IPUMS USA Person Weights Discrepancies Over Time

I am conducting an analysis where I follow entire cohorts over time, looking at them once when they are 0-9 years old and again when they are 30-39 years old, 30 years later. I am using the decennial census, and only looking at people born in the US (bpl is one of the 50 states, District of Columbia, or “United States, n.s.”). I do this for cohorts that were 0-9 years old in 1940, 1950, 1960, 1970, and 1980.

I am using person weights (perwt) in my analysis, and as a check I compared the sum of the person weights of the child sample to those of the adult sample. In most cases the sum of adult weights is 3-4% lower–roughly one million fewer people–than the sum of child weights, which seems plausible if some people die before age 40.

However, when I look at the number of native-born children age 0-9 in 1940 I get a total population of 20,706,807, but in the 1970 census I calculate a population of 20,808,300 people age 30-39, about 100,000 more. Neither of these numbers includes people born in Alaska or Hawaii, which I dropped from both years because they were not part of the 1940 Census. For comparison, in the 1950 cohort there were 450,000 fewer people in the adult sample than the child sample. The declines in the other cohorts are larger still.

The 1940 census has more individual records in IPUMs than the 1970 one for this population, with 220,992 observations of US-born kids 0-9 in 1940 versus 208,083 observations US-born adults 30-39 in 1970. But about 1/4 of the 1940 records have person weights under 100 while all the 1970 records are weighted 100 exactly.

───

▸ **DIRECTIVES**
1) From the IPUMS weights post, list every census year in which a cohort is observed at ages 0-9.
2) Answer these questions from the IPUMS weights post:
(a) At what ages are the cohorts observed the second time?
(b) How many observations of US-born kids 0-9 does IPUMS hold for 1940?
(c) Which birthplaces were dropped from both years?
3) Carry on the IPUMS weights post from its last sentence.
The material after this point is not needed.

[Stored data entries]
───

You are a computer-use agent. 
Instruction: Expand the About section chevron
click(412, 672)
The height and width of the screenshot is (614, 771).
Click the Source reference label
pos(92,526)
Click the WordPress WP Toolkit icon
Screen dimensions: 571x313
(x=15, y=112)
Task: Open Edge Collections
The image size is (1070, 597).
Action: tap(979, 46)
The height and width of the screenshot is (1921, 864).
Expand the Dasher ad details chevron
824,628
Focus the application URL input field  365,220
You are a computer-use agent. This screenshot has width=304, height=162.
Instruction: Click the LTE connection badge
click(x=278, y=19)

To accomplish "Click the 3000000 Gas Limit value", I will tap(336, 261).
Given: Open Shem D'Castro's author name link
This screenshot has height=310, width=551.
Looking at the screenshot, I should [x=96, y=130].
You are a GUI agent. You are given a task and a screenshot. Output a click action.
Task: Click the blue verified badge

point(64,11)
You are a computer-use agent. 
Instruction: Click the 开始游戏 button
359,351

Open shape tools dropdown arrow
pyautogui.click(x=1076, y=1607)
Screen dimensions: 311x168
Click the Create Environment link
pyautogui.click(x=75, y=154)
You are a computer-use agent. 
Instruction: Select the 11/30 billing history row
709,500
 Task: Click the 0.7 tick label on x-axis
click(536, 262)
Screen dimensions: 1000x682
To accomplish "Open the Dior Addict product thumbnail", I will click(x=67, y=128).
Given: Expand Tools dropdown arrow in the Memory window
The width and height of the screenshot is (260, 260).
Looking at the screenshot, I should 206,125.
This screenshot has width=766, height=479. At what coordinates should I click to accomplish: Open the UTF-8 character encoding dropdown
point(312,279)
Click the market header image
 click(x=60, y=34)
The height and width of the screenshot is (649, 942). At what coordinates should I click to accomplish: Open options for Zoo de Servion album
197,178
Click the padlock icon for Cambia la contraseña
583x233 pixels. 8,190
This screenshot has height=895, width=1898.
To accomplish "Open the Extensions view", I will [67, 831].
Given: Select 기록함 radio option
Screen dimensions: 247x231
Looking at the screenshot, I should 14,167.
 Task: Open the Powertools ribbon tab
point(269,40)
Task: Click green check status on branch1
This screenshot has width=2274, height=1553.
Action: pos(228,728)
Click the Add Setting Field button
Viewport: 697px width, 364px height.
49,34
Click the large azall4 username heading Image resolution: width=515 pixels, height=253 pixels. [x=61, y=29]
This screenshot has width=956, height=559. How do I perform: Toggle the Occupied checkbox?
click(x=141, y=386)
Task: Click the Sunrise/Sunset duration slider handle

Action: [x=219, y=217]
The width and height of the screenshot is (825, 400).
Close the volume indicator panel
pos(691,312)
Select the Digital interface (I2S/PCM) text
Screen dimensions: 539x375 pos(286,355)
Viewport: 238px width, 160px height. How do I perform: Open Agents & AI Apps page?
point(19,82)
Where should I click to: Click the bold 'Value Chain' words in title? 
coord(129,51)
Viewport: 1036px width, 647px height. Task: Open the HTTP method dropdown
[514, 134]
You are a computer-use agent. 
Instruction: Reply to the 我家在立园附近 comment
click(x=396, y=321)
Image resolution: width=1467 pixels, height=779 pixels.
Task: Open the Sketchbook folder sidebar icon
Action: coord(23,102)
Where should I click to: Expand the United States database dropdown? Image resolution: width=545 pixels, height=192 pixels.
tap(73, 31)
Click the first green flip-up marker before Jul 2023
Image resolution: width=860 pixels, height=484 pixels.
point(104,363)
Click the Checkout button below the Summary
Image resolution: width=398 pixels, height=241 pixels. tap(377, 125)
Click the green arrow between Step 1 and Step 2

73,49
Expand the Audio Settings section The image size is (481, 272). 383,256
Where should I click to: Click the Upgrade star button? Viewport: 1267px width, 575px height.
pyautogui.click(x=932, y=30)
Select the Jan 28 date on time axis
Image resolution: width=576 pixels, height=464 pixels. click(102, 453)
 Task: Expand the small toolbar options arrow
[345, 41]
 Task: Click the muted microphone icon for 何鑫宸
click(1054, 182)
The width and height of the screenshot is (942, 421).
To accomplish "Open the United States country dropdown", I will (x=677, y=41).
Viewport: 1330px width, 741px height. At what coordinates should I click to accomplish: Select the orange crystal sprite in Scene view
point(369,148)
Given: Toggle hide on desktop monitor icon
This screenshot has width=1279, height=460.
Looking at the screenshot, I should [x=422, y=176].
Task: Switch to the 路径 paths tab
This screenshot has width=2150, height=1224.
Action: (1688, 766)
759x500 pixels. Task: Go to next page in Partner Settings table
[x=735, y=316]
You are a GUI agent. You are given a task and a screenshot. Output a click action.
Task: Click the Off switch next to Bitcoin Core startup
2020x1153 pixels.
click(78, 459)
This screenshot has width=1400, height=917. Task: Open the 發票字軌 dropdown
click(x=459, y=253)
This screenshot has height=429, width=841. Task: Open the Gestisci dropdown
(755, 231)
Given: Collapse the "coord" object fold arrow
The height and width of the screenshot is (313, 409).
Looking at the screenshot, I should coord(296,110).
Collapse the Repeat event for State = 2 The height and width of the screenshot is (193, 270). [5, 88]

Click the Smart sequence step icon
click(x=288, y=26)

───

▸ **FINAL RESULTS**
1) 1940, 1950, 1960, 1970, 1980

2)
(a) 30-39 years old
(b) 220,992
(c) Alaska and Hawaii

3)
I would very much appreciate any thoughts on where this discrepancy might be originating and whether it is likely to be problematic for my analysis. Is there any legitimate reason why the US-born population in a given cohort might increase over time? Is it reasonable to follow cohorts over time in this way?

IPUMS data matches the public use files provided by the Census Bureau. The weighted population in these files are the original census estimates; however, the Census Bureau’s Population Estimates Program (PEP) annually revises their official population estimates between decennial censuses. Since these revisions are not reflected in our static files, our absolute population figures contain noise that can obscure the real change from sample to sample.

Specifically in regards to your example, there was an unusually large upward revision by PEP to the 1940 under-one-year-old population (AGE=0). The discrepancy between the 1940 0-9 year old cohort and the corresponding 1970 30-39 year old population appears to be due to this original underestimate of AGE=0 persons in the 1940 Census, which was accounted for by the time of the AGE=30 population estimate in the 1970 Census. I recommend comparing our population estimates by age to the revised PEP estimates by age to help explain any other unexpected population changes you might encounter. If the population revisions are not in the anticipated direction, please email us at ipums@umn.edu to discuss further. You also might consider contacting the Census Bureau directly for more information or guidance about dealing with revisions to the population estimates.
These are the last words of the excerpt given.